• [AUFGABEN]:
a: Wie viele Unternehmen haben laut dem Interview über die Textilindustrie in Bangladesch den Bangladesh Accord unterschrieben?
b: Führen Sie das Interview über die Textilindustrie in Bangladesch im Anschluss an dessen letzten Satz fort.

Hamburg (csr-news) – Nach dem katastrophalen Einsturz einer Textilfabrik in Dhaka vor zehn Jahren hat sich in Sachen Gebäudesicherheit vieles gebessert. Die Löhne der Textilarbeiterinnen in Bangladesch sind allerdings erschreckend gering geblieben. Darüber und über andere aktuelle Herausforderungen in der Textilindustrie sprach CSR NEWS mit Johanna von Stechow, die seit einem Jahr als Direktorin den Bereich Unternehmensverantwortung bei Tchibo verantwortet – gemeinsam mit Pablo von Waldenfels. Das Gespräch führte Achim Halfmann.
CSR MAGAZIN: Frau von Stechow, wie blicken Sie heute auf den katastrophalen Fabrikeinsturz in Rana Plaza, Dhaka, vor zehn Jahren zurück – und auf dessen Konsequenzen für die Modeindustrie?
Johanna von Stechow: Der Fabrikeinsturz in Rana Plaza war ein schreckliches Ereignis, dass die Branche richtig wachgerüttelt hat. Unternehmen wissen heute, dass sie Verantwortungen für Produktionsbedingungen in ihren Lieferketten übernehmen müssen. Ein weiterer Effekt war, dass die Öffentlichkeit das Thema Arbeitsbedingungen in der Produktion wahrgenommen hat: Menschen fragen Unternehmen danach, was sie tun, um ihre Produkte unter guten Bedingungen herzustellen.
Zudem war schnell klar: Arbeitssicherheit ist ein Thema, bei dem nicht ein Unternehmen alleine Veränderungen herbeiführen kann. Deshalb wurde der Bangladesh Accord als Brancheninitiative gegründet, der sich als sehr erfolgreich erwies. Rund 200 Unternehmen mit 1.600 Produktionsstätten, die rund zwei Millionen Arbeiterinnen beschäftigen, haben den Accord unterschrieben. Heute gibt es eine deutlich verbesserte Gebäudesicherheit und einen funktionierenden Beschwerdemechanismus. Der Bangladesh Accord ist ein schönes Beispiel für eine gelungene Brancheninitiative.
Die Verbesserung von Gebäudesicherheit und Brandschutz in Textilfabriken war ein wichtiger Erfolg. An anderen Themen hat sich wenig verändert: Vor zehn Jahren verdiente Textilarbeiterinnen etwa 50 Euro im Monat, heute sind es etwa 70 Euro – inflationsbereinigt ist das keine Verbesserung.

• [DATENTEIL]:
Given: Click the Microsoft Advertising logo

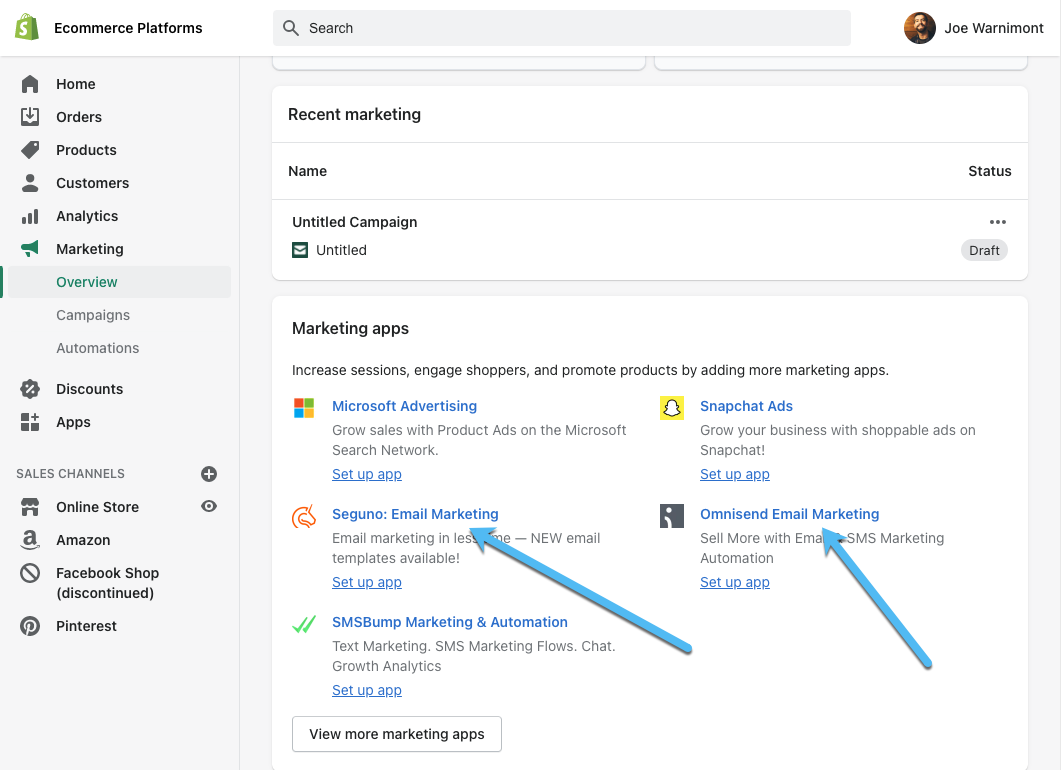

• [LÖSUNGEN]:
a: Rund 200 Unternehmen.

b:
Die zu geringen Löhne sind ein offenes Thema. Für Tchibo ist das ein wichtiges menschenrechtliches Thema in der Lieferkette, das sich in den letzten zehn Jahren nicht ausreichend verbessert hat. Deswegen haben wir gemeinsam mit H&M, C&A und IndustriALL die Initiative „ACT on Living Wages“ ins Leben gerufen, an der sich heute auch andere Brands beteiligen. Ziel ist es, über Tarifverträge faire Löhne in den Produktionsländern der Textilindustrie zu verhandeln. Und das idealerweise in vielen Ländern, damit keine Konkurrenz untereinander entsteht. Bei ACT sind wir hoffnungsvoll, dass uns dies gelingen wird: Die Initiative steht aktuell endlich vor ihrem ersten Erfolg: In Kambodscha sind die Gewerkschaften und der Arbeitgeberverband dabei, einen Tarifvertrag für die Bekleidungsindustrie zu verhandeln.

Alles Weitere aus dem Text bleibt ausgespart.